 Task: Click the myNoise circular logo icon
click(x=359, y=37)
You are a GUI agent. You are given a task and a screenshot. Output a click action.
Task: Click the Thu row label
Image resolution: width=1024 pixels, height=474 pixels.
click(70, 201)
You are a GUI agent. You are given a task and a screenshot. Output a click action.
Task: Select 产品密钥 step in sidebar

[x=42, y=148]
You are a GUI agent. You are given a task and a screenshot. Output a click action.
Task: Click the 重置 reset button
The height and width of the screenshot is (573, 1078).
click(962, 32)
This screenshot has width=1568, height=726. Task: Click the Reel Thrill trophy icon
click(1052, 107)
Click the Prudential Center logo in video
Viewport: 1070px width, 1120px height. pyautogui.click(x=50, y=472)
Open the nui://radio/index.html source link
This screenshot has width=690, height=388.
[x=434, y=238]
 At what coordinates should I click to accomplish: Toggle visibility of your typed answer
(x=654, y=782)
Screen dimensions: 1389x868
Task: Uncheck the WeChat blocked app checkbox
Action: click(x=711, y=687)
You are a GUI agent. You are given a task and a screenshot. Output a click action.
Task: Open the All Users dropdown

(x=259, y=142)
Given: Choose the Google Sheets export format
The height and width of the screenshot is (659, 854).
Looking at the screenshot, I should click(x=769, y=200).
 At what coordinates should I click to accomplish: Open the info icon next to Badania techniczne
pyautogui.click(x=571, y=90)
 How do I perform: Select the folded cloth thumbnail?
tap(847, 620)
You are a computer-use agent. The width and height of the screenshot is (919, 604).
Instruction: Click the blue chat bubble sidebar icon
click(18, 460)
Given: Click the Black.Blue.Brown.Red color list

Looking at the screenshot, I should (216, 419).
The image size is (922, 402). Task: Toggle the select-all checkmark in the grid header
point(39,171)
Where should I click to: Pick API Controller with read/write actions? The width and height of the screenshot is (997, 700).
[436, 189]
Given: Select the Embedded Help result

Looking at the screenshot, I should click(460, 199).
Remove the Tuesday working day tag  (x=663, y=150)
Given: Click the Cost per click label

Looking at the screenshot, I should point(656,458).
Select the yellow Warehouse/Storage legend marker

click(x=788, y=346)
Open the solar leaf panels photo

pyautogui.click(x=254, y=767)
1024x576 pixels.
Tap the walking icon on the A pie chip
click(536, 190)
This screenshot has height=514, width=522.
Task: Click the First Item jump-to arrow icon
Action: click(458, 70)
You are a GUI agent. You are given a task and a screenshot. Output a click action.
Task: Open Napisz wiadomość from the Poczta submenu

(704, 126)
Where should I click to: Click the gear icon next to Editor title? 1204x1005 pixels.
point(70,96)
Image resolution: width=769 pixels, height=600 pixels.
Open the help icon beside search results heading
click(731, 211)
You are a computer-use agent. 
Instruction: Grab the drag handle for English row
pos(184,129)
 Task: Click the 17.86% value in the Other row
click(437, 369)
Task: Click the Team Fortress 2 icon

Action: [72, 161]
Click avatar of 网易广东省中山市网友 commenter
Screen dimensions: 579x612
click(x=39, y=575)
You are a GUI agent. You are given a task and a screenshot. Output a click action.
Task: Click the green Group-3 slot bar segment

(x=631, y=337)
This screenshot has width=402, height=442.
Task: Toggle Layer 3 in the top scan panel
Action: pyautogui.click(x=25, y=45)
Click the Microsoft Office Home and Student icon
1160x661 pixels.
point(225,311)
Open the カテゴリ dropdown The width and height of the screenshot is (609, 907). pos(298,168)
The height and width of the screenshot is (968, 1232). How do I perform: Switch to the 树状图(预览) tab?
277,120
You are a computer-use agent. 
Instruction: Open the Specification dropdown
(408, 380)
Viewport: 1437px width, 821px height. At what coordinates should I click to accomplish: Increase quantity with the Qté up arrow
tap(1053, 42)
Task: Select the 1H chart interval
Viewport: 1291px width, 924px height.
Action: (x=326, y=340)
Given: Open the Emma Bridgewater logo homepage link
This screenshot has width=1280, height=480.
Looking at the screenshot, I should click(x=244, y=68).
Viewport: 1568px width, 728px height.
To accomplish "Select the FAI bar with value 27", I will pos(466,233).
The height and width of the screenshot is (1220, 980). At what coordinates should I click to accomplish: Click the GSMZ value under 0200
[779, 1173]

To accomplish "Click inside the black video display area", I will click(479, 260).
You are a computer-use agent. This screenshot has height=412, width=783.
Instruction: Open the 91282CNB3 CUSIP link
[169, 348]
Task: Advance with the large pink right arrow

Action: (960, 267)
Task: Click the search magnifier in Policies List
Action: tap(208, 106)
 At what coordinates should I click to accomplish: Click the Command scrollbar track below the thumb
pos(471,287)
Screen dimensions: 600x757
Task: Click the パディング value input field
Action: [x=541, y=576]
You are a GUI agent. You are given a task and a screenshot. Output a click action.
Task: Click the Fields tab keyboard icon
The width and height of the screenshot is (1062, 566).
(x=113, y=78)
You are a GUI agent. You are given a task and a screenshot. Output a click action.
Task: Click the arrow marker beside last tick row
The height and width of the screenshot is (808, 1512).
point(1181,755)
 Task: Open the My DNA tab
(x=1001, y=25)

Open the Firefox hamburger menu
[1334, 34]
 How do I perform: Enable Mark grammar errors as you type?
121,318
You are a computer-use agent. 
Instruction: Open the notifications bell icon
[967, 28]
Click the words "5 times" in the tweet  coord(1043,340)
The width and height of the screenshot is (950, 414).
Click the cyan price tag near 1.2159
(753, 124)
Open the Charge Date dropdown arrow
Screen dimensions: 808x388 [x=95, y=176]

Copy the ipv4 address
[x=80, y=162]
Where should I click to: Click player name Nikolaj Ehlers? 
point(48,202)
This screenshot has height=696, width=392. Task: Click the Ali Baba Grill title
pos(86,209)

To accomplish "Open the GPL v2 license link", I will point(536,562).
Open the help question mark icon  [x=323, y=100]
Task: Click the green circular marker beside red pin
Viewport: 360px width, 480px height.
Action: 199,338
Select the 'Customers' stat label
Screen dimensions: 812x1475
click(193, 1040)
----
Whenever the string "will" turns up in a line of the material, that line counts; say how many such lines there are, giving the number only.

* [Answer box] 3